Abstract: “Scandal sells books”: An Analysis of the Reception and Perception of Scandals Surrounding Literary Prizes on Social Media
Due to their role as traditional gatekeepers in the field of literary criticism, literary prizes are responsible for the institutionalised consecration of literary texts. They are increasingly topic of research (e.g Moser 2004, English 2005, Leinen 2010, Ducas 2013, Röhricht 2016, Sapiro 2016, Auguscik 2017, Childress et al. 2017, Kennedy-Karpat and Sandberg 2017, Rahmann 2017). The general discourse surrounding prizes, however, tends to be negative (cf. English 2005, p. 187) and they are frequently subject of scandals. Nevertheless, scandal is “the instrument par excellence of symbolic action” (Bourdieu p. 84) and English argues that “scandal […] is constitutive of prizes” (English 2002, p. 113). Scandal is consequently inherent to literary prizes.
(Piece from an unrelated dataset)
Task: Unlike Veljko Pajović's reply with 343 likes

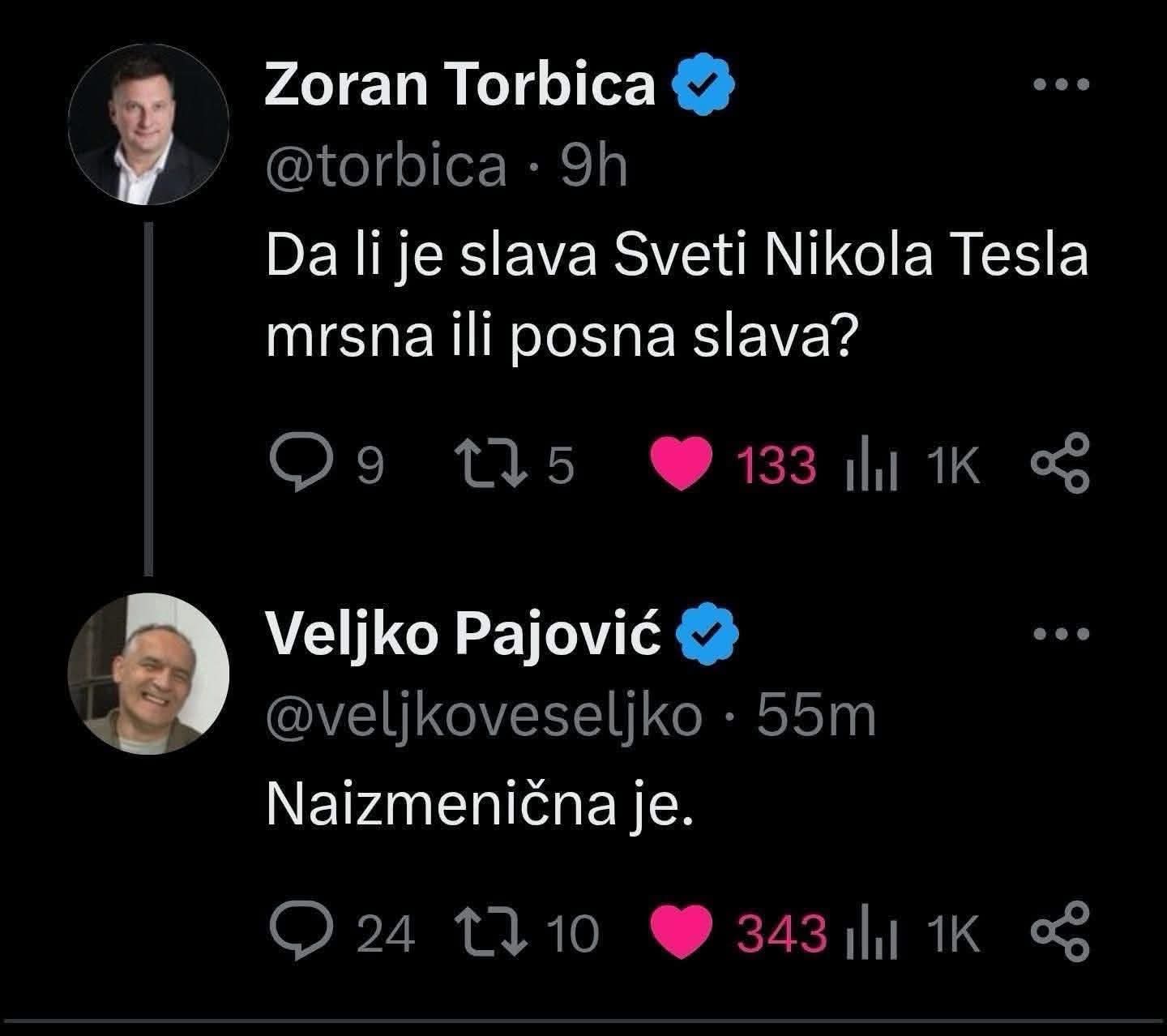Action: (682, 931)
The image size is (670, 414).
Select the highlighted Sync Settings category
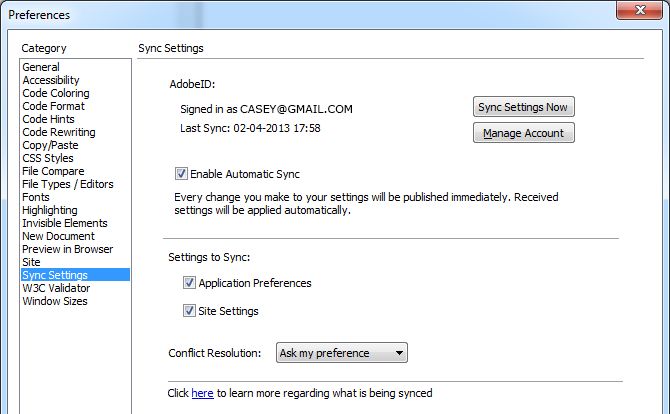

In this presentation, I shall examine two scandals surrounding the Booker Prize and the Not the Booker Prize, respectively. The Booker Prize is no stranger to scandal, in fact its success relies on it (English 2002, p. 113) and Drabble states that the prize “has failed in its task of stimulating public interest” if it is not subjected to “bitter controversy and scandal” (p. 250). The case study in question is the 2013 scandal concerning the expanded nomination criteria, which allow any novel written in English and published in the UK or Ireland to qualify. Although its counter-prize is hardly as well-known and despite its goal to challenge the Booker Prize’s obscure nomination and judging practices, the Not the Booker has also known controversy. I shall take a closer look at the 2012 edition and the scandal pertaining to Ewan Morrison’s leaked e-mail, in which he lied about the competition and criticized the voting system, his refusal to withdraw, as well as the reactions of the organisers. Within this context, I thus aim to study the emerging and evolving figure of the layperson critic as an additional literary gatekeeper on social media platforms. For this, I will analyse the tweets that were created in the immediate wake of these scandals in order to gain insight into the content of the user-generated literary criticism created by new layperson gatekeepers regarding traditional gatekeepers.